Increasing farrowing capacity and separate rearing of smaller pigs can help to reduce variation in growing pigs, according to Jaydee Smith, Production Systems Program Lead in the December Pork News and Views newsletter from OMAFRA.
calendar icon 16 December 2010
clock icon 4 minute read

A competent teenager can take a growing hog, and monitor its growth, care for its health and well-being, feed it well, and probably choose the day to be able to market a nice hog right in the target of a grading grid. A competent manager of an entire finishing herd has the same objective but rather than working with an individual hog, needs to manage a population. Add to this the constraints of time, the need to ship in lots, and the variation in the herd, and it is easy to see why not all hogs marketed hit the grid as well as they might. The figure below shows a realistic distribution of weights in a shipment of market hogs. While the majority of carcasses may well get a high index, depending on the yield class obtained a good proportion – perhaps as much as 15 to 20 per cent – could be significantly below their potential, just because they are a few kilograms heavy. This represents lost revenue.

Analyst Dr Dennis Dipietre has stated: "The root cause of high–cost systems is almost always traceable to high variance production." 1 Reducing variation is, therefore, a main path to increased profit.

So, what can be done to reduce variation?

According to Dr Mike Tokach2, variation in weaning age in an operation is one of the biggest drivers of variation in final market weight. Reducing the variation in weaning age requires weaning multiple times per week. Some of the production systems Dr Tokach worked with increased farrowing capacity in order to increase average weaning age. For example, adding the equivalent of one half of one week's worth of farrowing capacity would allow an increase in the weaning age of all pigs on the farm by three days. The payback from this investment comes from all pigs weaned rather than just the pigs weaned from the added spaces. Increasing weaning age appears to decrease variation as well as improve growth performance.

Another approach is the use of opportunity barns to separate out the smallest pigs – say, five to 25 per cent, depending on the system – and raise them separately. Separate management of the smallest pigs in these opportunity barns (or rooms) allow the provision of special diets in an attempt to increase growth rate. The result is that while variation in the original weaning group is not reduced, the variation within the production unit is reduced. Of course, the system must be designed with opportunity space in mind to be able to take advantage of this method of reducing variation.

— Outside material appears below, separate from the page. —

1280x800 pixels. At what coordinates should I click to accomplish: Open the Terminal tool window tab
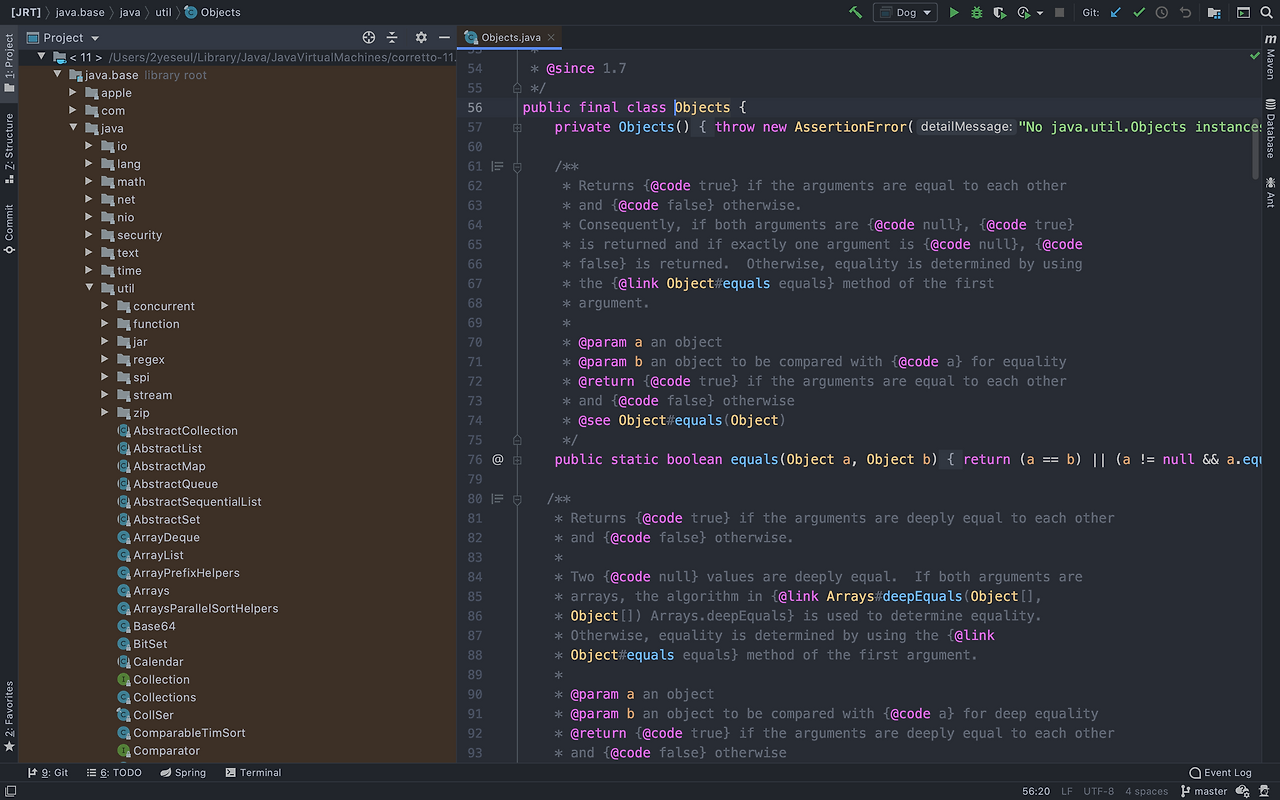253,773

Other worthwhile methods to reduce variation might be: selecting sires with similar indexes; feeding multiple diets within groups; nutrient management of the sow to reduce lightweight pigs at birth; and ensuring adequate access to water.

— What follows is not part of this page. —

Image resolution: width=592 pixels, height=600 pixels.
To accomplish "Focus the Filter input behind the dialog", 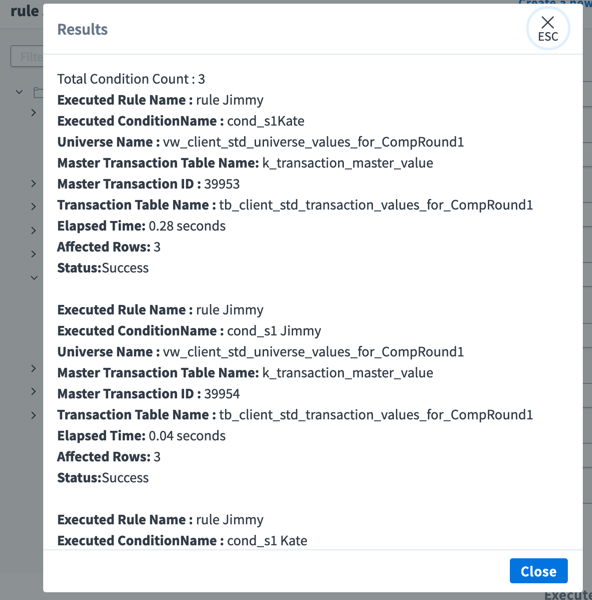I will 27,57.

Some options that might seem attractive at first do not seem worth either the time or the cost, according to Dr Tokach. Firstly, there are several procedures that can be used to increase the weight gain of the smaller pigs in the group in an attempt to reduce variation. These include: split suckling, use of complex nursery diets or supplemental milk, or shifting the smallest pigs to higher producing sows. These technologies all have been proven to slightly increase the weight gain of the small pigs and reduce variation at market weight. The impacts are all relatively small and the economic payback appears to be small to non-existent.

Of course, the final cause of variation in the hogs reaching the plant comes back to shipping decisions. Providing feedback about success and failures in hitting shipping targets to those responsible for selecting hogs for shipping, and determining the shipping schedule, can help in reducing this variation. This is especially effective if there is some incentive provided for improvement.


  1. DiPietre, D. 2010. A Holistic View of the Future. Proceedings of the 10th London Swine Conference. p17-20.
  2. Tokach, M. et al. 2007. New Tools to Manage Variability Throughout the Pork Production Chain. Proceedings of the 7th London Swine Conference. p19-33.